I’m sitting in my car waiting for two people to get to me in an uber. The car is already full of stuff. We will have to put one more tent and more bags in somehow. Then we will drive out to Reading. To an actual festival that is actually happening in the actual world. Medicine Festival.
It is in partnership with the health department people. If the health department is as competent as Education or Culture then the chances are we are all already dead. But I’m hoping it’ll be a pleasant experience. 600 people. Booze free. A field. Some tents. Lots of talking. People with lots of beads and Sanskrit tattoos will be talking slowly with beatific smiles. I’ll be lapping it up, enjoying the fact I can be at a booze and substance free event like this in times of Covid.
Part of me is worried though. Part of me expects to be ushered down narrow channels in the trees by stern men with hazard suits and gas masks. All the hippies conveniently in one place. Corralled into a field where a helicopter drops a gigantic statue of Boris Johnson onto us all.
On the list of things to bring, the first thing is your mask. Will we be sprayed with strange chemicals, injected with trial vaccines? Will we come back with six arms each. Ah. My friends have arrived. Time to drive and find out.

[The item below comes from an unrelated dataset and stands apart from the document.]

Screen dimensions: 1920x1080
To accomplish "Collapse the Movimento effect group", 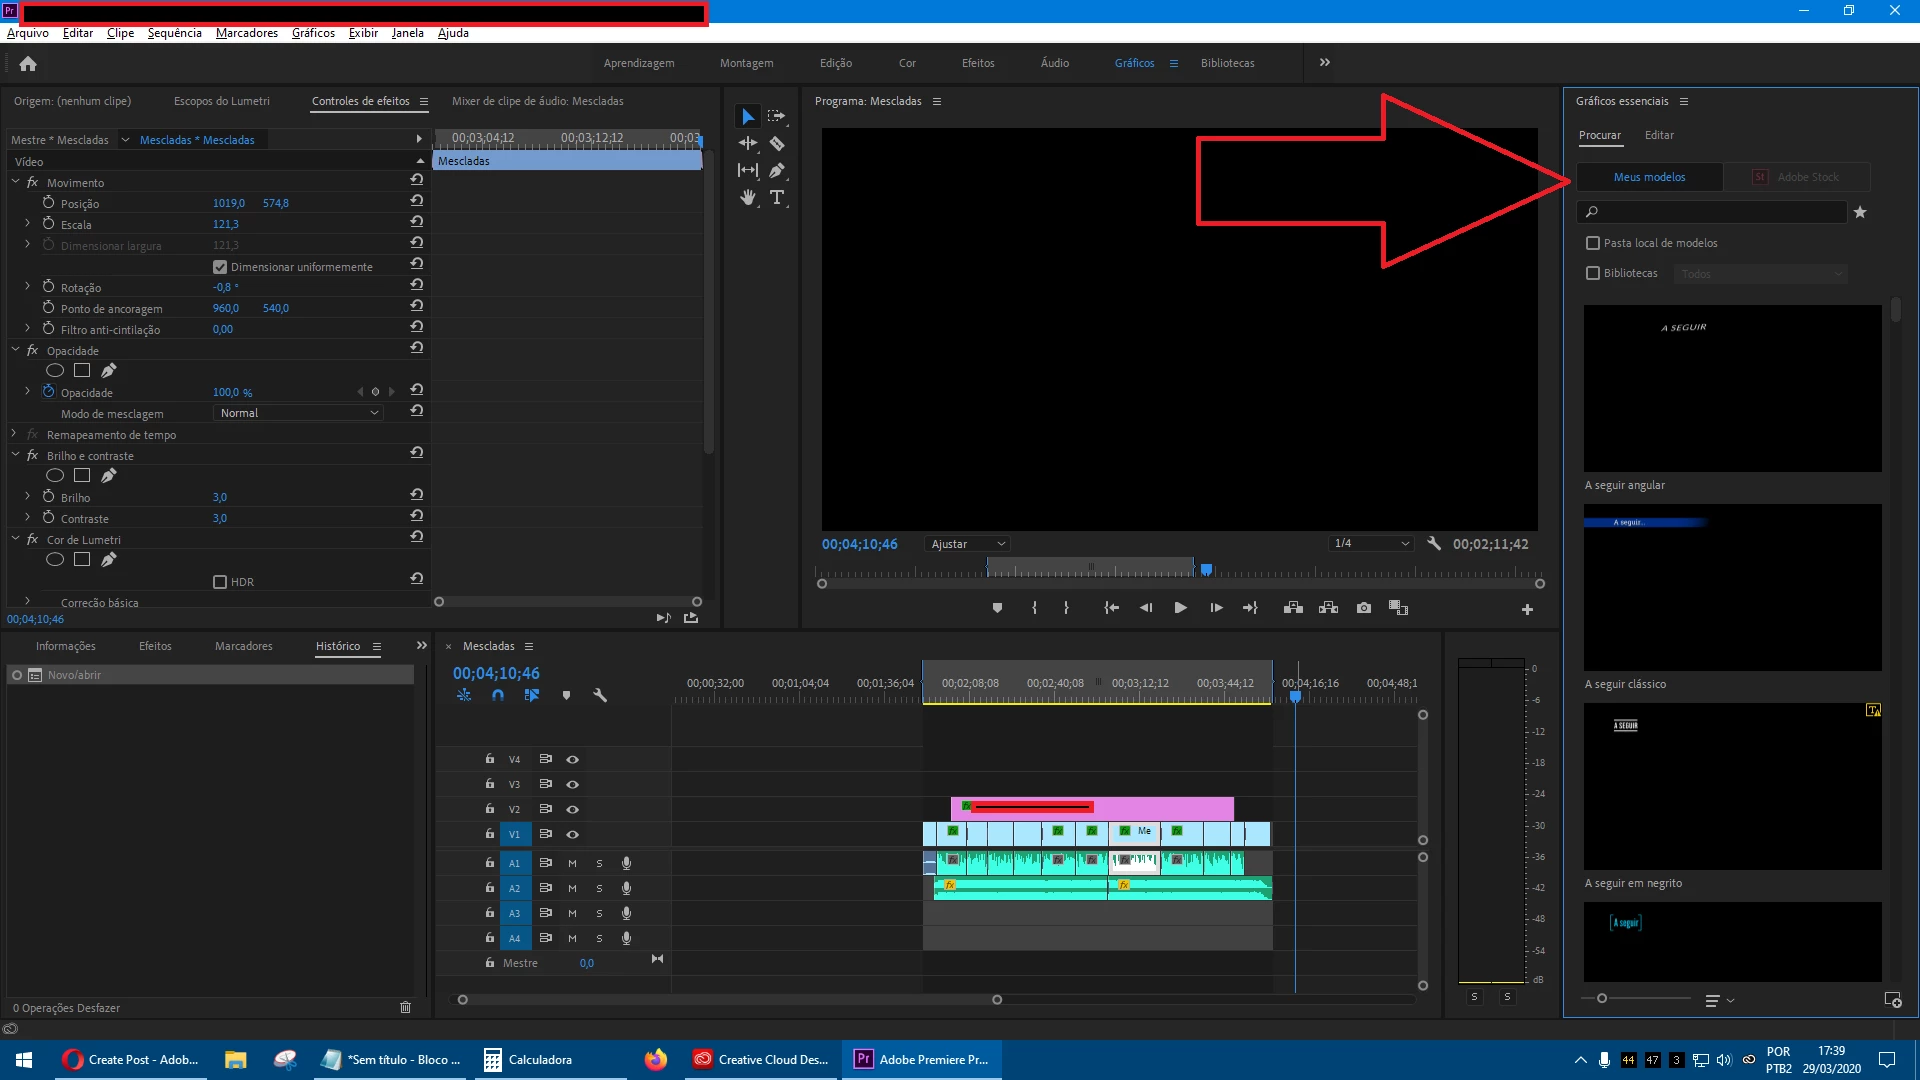I will [x=16, y=182].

So far there has been a conspicuous absence of tanks. It has been mostly lots of people dressed in tribal clothes, some earned and more pretended towards. There’s lots of lovely music and it feels very small and intimate. Right now I’m sitting on a log a long way from the fire. There’s enough space here to accommodate many more than the 600 people gathered here.
I’m out on the edge, writing this. I’ve been sitting here a while, listening to the music, looking at the trees, taking it all in. There’s a camp fire burning a short distance from me, that I could go to if I chose. Right now though I choose to sit here. There’s a little bit of my self identity in this space – in the bit between the light of the campfire and the dark of the woods. The liminal space. I often feel it’s here that I am most myself – neither wild nor tame but happy in wildness as in society.
The stars are clear and sharp through the treetops ahead after the clouds opened like a burst bag of soup as I was driving up. Periodically the romance of my placement is shattered by someone coming over to have what they think will be an unobserved piss behind a dark tree. A very pleasant young fellow is telling us that “life is amazing” on the tiny mainstage, accompanied by drums, guitar and a flexible approach to tone. I like him. I think I’ve heard him before at something like this.
I’m very happy to be here. I didn’t think I’d get my festival this year. An important part of my wind down from the unusual stresses and concerns of daily life. This year has been harder than many, but life is bringing me light in many forms.
I suppose it’s time to go back to the campfire and pretend it’s where I belong. Four nights here, and it feels like a peaceful place.